= ABOUT THIS EXERCISE =
Would you retype the line that contains "You are a computer-use" and all lines following it to the end of the entries below, exactly and without pictures?

= INPUT DATA =

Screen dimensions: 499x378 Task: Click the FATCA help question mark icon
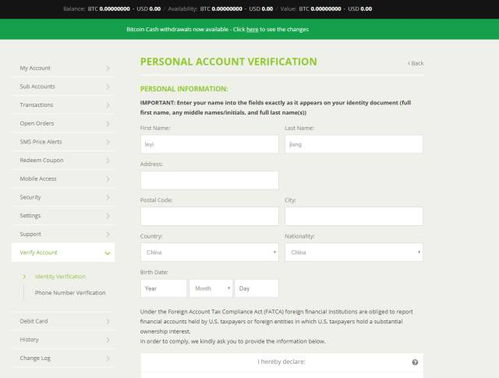coord(415,362)
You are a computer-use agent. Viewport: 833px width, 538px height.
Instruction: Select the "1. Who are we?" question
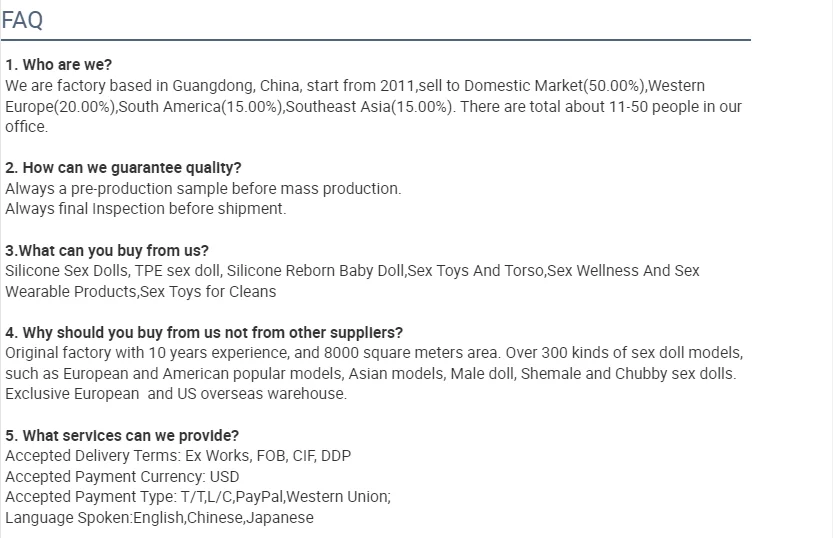point(59,65)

= ANSWER SPACE =
You are a computer-use agent. Viewport: 833px width, 538px height.
Instruction: Select the "1. Who are we?" question
point(59,65)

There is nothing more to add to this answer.